◆ WHAT YOU WILL DO ◆
Reproduce the records from the line containing "This screenshot has height=495, width=851." through the line containing "[1062, 294]", requests included, and shift every coordinate in the answers by adding -106.

Records from a pointing dataset
[start]

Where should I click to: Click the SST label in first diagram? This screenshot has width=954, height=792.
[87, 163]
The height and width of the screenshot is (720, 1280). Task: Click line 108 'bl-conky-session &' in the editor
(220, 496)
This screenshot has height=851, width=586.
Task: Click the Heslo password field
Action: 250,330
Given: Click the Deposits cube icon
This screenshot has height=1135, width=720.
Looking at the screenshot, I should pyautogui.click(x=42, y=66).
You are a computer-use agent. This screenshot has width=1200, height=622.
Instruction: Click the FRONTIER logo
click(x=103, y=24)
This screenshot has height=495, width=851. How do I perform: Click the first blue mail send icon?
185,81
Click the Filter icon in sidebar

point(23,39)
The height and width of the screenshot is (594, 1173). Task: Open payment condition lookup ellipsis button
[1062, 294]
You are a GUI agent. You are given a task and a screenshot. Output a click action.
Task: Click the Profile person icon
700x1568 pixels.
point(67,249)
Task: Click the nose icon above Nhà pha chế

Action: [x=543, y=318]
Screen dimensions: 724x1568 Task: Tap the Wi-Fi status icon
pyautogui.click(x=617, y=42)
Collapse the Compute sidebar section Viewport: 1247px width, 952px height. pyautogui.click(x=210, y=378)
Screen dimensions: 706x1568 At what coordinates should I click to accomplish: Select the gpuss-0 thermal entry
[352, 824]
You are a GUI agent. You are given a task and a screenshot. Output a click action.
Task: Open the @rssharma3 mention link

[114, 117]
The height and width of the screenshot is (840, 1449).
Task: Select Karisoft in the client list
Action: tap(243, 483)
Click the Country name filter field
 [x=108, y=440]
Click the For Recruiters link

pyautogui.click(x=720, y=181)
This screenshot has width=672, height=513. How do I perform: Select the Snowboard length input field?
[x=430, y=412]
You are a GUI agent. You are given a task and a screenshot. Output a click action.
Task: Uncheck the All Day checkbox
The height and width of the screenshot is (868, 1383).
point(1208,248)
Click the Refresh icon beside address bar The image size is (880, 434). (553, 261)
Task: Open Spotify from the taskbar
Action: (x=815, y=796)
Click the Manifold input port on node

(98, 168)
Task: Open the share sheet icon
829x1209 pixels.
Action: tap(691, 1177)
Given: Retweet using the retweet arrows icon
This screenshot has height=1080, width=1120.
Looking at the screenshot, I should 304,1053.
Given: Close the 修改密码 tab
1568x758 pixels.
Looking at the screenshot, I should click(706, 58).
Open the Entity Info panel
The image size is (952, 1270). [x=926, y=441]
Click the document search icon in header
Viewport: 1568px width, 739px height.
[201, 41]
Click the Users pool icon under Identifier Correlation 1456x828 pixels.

[end]

◆ TASK RESPONSE ◆
This screenshot has height=495, width=851. How do I perform: Click the first blue mail send icon?
79,-25
Click the Filter icon in sidebar

point(-83,-67)
The height and width of the screenshot is (594, 1173). Task: Open payment condition lookup ellipsis button
[956, 188]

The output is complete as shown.